Ян свернул на какую-то обочину рядом с автобусной остановкой. По обе стороны от нас был пустырь и в общем-то стоять тут можно было бесконечно.

 — А ты как считаешь? — спросил он и сжал мои пальцы. Мы будто снова сидели прячась от дождя, как в ту первую встречу. И даже рядом с пустырём и остановкой. У меня снова были бабочки в животе. И я снова боялась до чёртиков быть смешной и глупой.

 — Я считаю, что то, что говорила тебе, нужно называть другими словами… Знаешь как у латиноамериканцев? Te quiero и te amo. Они говорят te quiero всем, родителям, друзьям, кому угодно. А te amo — это для любовников, любимых. Нам нужно то же самое. Две формы слова “люблю”. Понимаешь, у меня к тебе не просто какая-то любовь. У меня к тебе… нежность сумасшедшая, аж волоски на теле шевелятся, понимаешь? Ты не просто меня… заводишь или вроде того, я чувствую всё время, что внутри меня непонятная к тебе тяга. И ужас. Я боюсь тебя разочаровать. Когда ты тогда ушёл, всё стало ненужным. Я просто зависла в пространстве и боялась с тобой говорить. Мне казалось, что это всё. Что всё закончилось. Навсегда. Что я тебя потеряла, и такая апатия пришла, я не могла даже думать о том, чтобы извиняться, искать встречи. Я боялась увидеть твою ненависть, это было бы хуже всего, — он сглотнул, посмотрел исподлобья, а потом поднял мою руку и поцеловал каждую подушечку моих пальцев, — Я хотела избавиться от всего этого, очиститься. Ты для меня какой-то… Я не знаю, как описать. Ты вроде моего чистого листа. Я хочу быть для тебя правильной, лучшей. Достойной. Хочу, чтобы ты был моим домом. Чтобы вообще кроме меня никого не видел… А потом чувствую себя жуткой эгоисткой, которая многого хочет. И я… я же котик, а чувствую себя ужасно плохой. Ты не можешь принадлежать только мне, — я задохнулась всхлипом. Не слёзным, а чувственным, из самой груди. Он потянул меня на себя и усадил к себе на колени, убрал с лица волосы, поцеловал в нос и висок, — То есть я запрещаю себе думать о том, что ты должен вообще всегда быть… моим. Не работать, не говорить ни с кем. Я этого… хочу. Как одержимая, — он продолжал слушать, даже кивал и продолжал целовать, то мою шею, то плечо, то щеку. — Ты не понимаешь… Я очень глупая и считаю, что за любую любовь и любой кусочек счастья должно быть кому-то больно… Сейчас больно мне.

— Почему? — спросил Ян, не отрывая губ от моего плеча.
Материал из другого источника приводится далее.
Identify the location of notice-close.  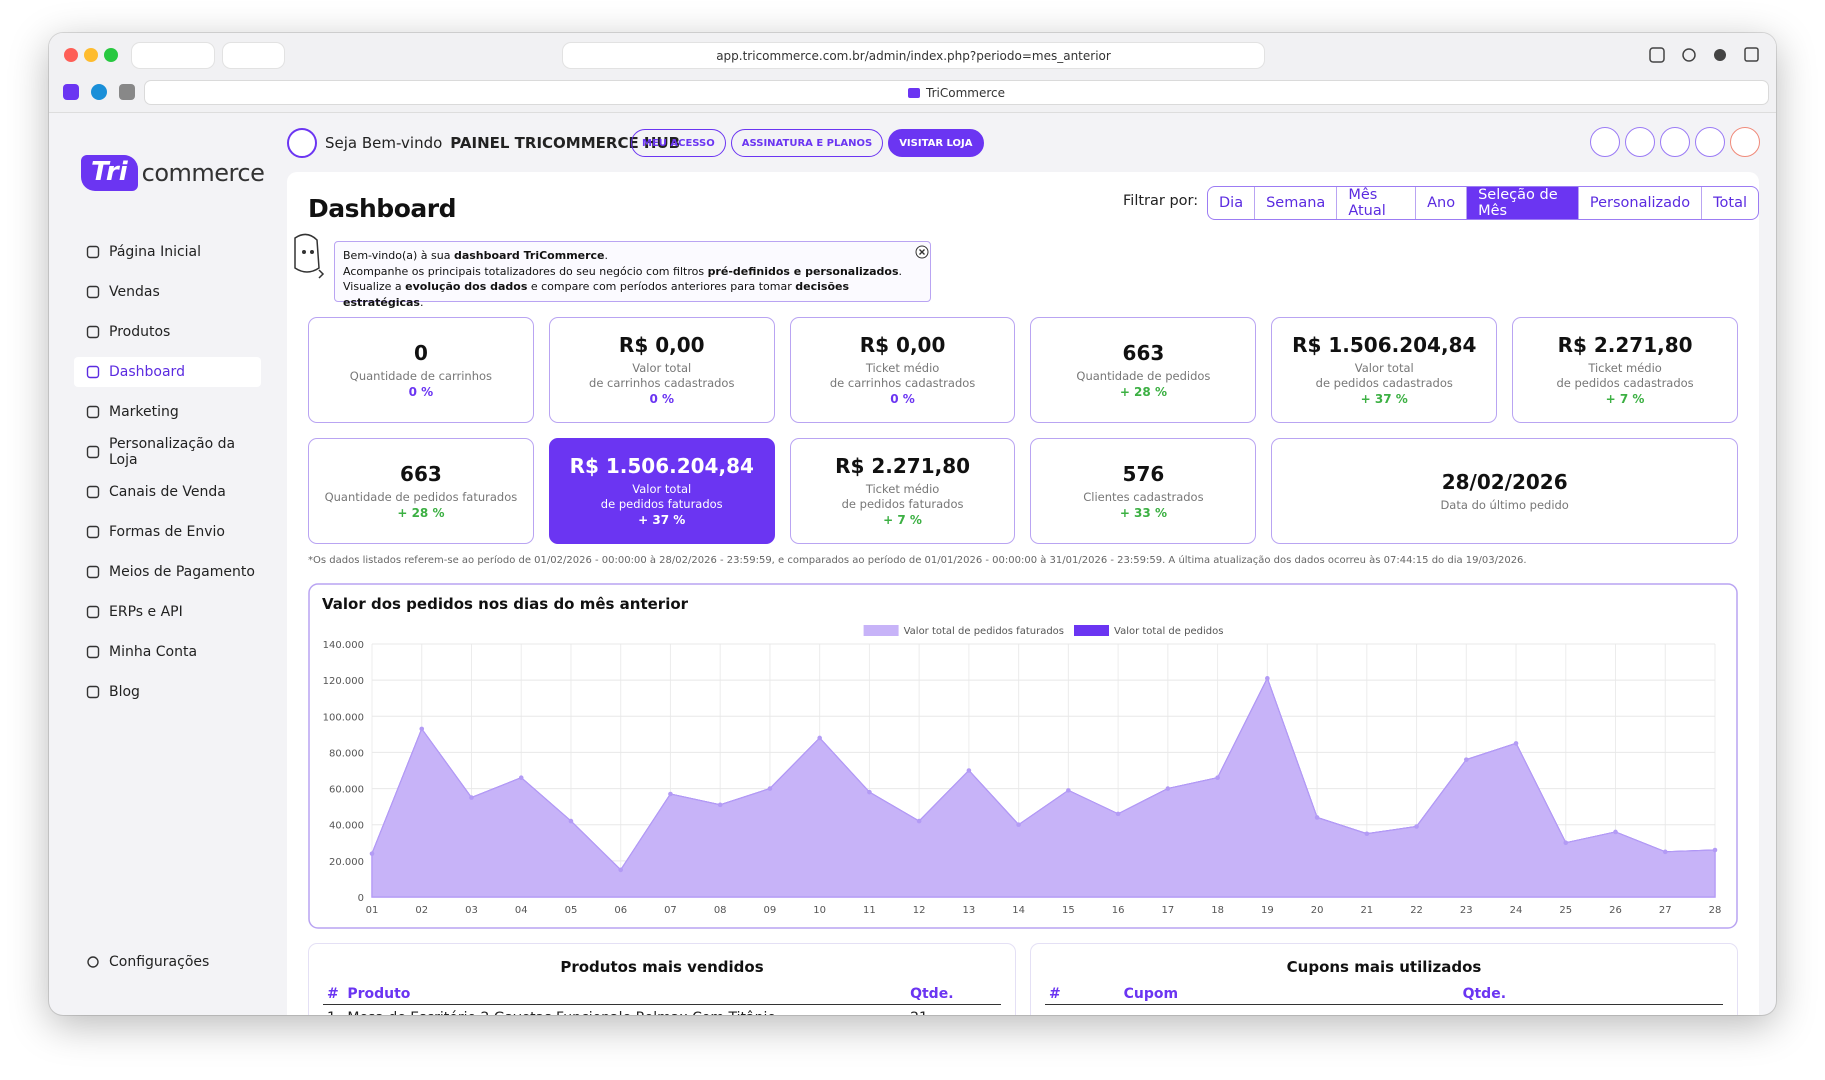
(922, 252).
 — Потому что… я боюсь, что вся эта история не обнулится, ты не забудешь всё плохое. Ты уйдёшь. А мне нужен ты. И дом.

 — А свобода?

Я замерла от этого вопроса и отпрянула, чтобы заглянуть тебе в глаза.

 — Что?

 — Свобода. Как же твоя свобода? Я — это если ты со мной. Полностью моя, — во мне что-то трепыхнулось и больно ударилось о грудную клетку,  — Ты сейчас всякого наговорила, я понимаю… только мне нужно то же самое. Вообще тебя не делить. Ты совсем не видишь бревна в своём глазу, милая. Ты не видишь, что я — сразу и окончательно был твоим, а ты принадлежала всему мира и только на половину мне.

 — Вот и я о том… Я долго к этому шла. Очень долго. И Карина… будто от меня отрезала всё прошлое своим поступком. Я поняла, что могу прийти и в лицо ей всё высказать. Закрыть гештальт, порвать со всем этим и не жалеть ни о чём. Вернуть все долги Косте… освободиться для тебя, но я не верю, что после всего этого…

 — Сафо, — он “обнял” моё лицо ладонями, заглянул в глаза, — если бы у нас было это твоё te amo я бы тоже его сказал, поверь. Это для меня в новинку. И я хочу твоей свободы, как ты моего “дома”. И я не хочу тебя ни с кем, никогда делить. Если мы сможем это устроить… тебе нечего будет бояться. Никогда. Когда я ушёл, мне, если честно, казалось… что ты всё равно вернёшься. И я заставлял себя злиться, чтобы не проиграть тебе окончательно.